---------- Input data ----------

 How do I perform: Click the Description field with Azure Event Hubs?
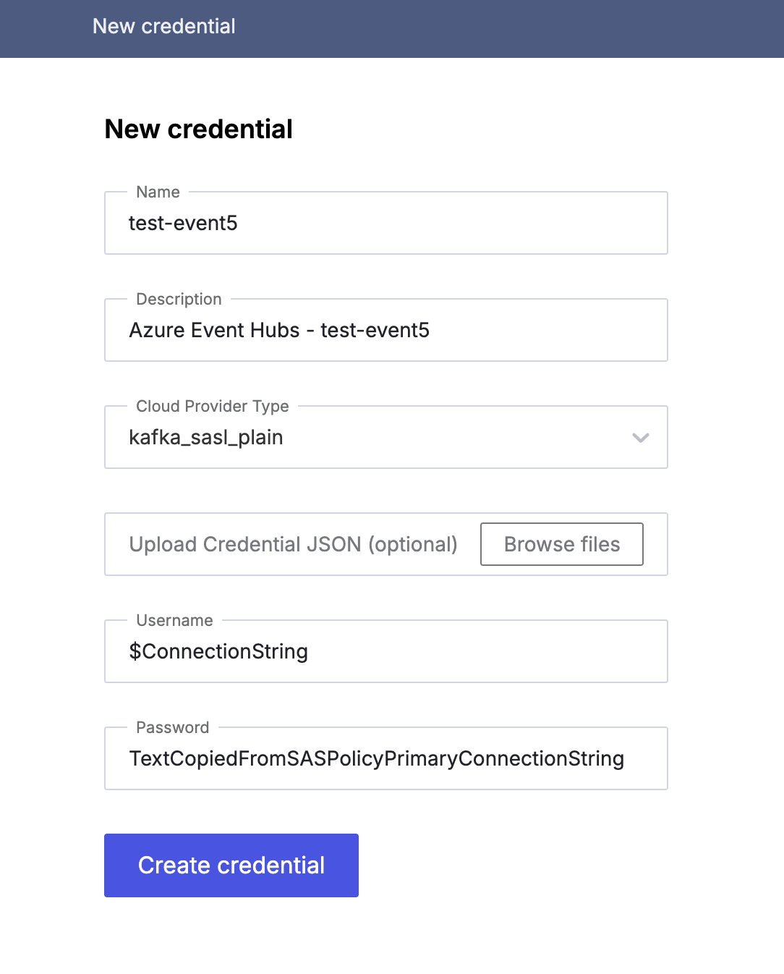(385, 330)
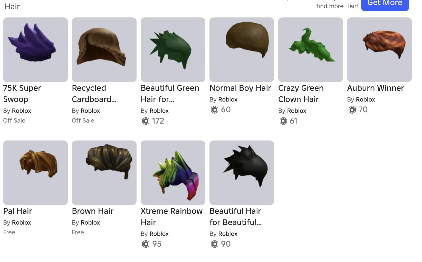Screen dimensions: 422x262
Task: Click the Robux icon beside price 95
Action: coord(146,244)
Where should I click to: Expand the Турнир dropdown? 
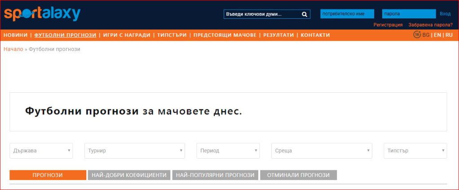point(135,151)
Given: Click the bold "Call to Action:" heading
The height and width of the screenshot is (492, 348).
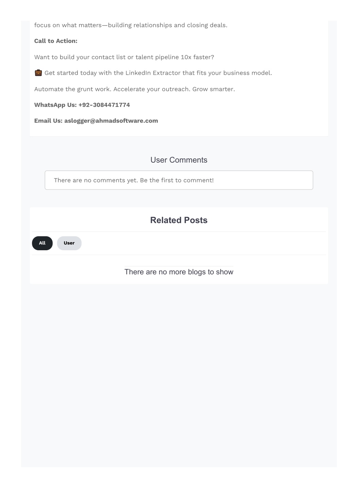Looking at the screenshot, I should 56,41.
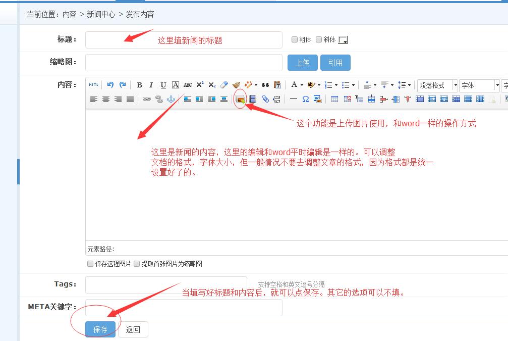Open the title color picker swatch

343,40
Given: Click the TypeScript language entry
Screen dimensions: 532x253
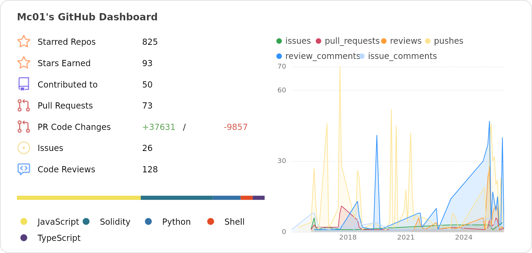Looking at the screenshot, I should (59, 238).
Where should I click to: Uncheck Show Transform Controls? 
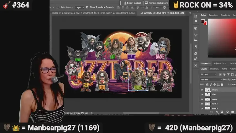pyautogui.click(x=87, y=7)
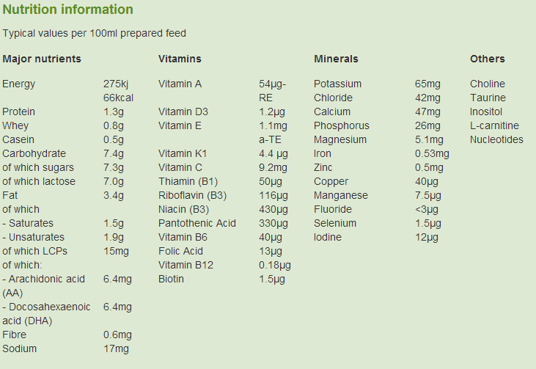The image size is (536, 369).
Task: Click the Docosahexaenoic acid (DHA) entry
Action: point(46,314)

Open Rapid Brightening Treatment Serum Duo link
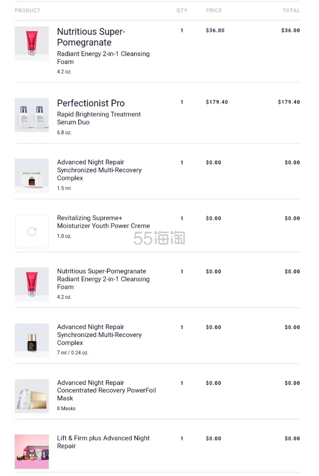click(x=99, y=118)
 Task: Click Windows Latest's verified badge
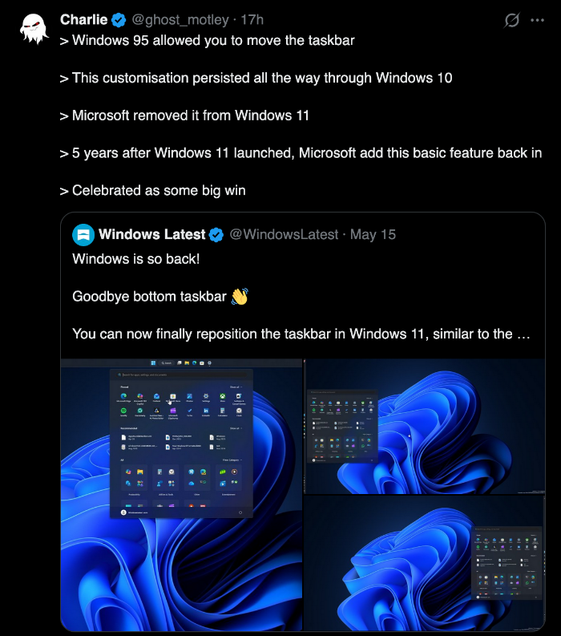(216, 235)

----------

**The task**
Set down every entry above without alteration, but print no images.

**Answer box**
 How do I perform: Click the Description field with Azure Event Hubs?
(385, 330)
Screen dimensions: 422x262
Task: Click the Robux icon beside price 95
Action: coord(146,244)
Where should I click to: Expand the Турнир dropdown? 
point(135,151)
Given: Click the bold "Call to Action:" heading
The height and width of the screenshot is (492, 348).
Looking at the screenshot, I should 56,41.
Open the title color picker swatch

343,40
Given: Click the TypeScript language entry
Screen dimensions: 532x253
Looking at the screenshot, I should (59, 238).
Where should I click to: Uncheck Show Transform Controls? 
pyautogui.click(x=87, y=7)
The image size is (536, 369).
Task: Click the Docosahexaenoic acid (DHA) entry
Action: point(46,314)

Open Rapid Brightening Treatment Serum Duo link
click(x=99, y=118)
 Task: Click Windows Latest's verified badge
(216, 235)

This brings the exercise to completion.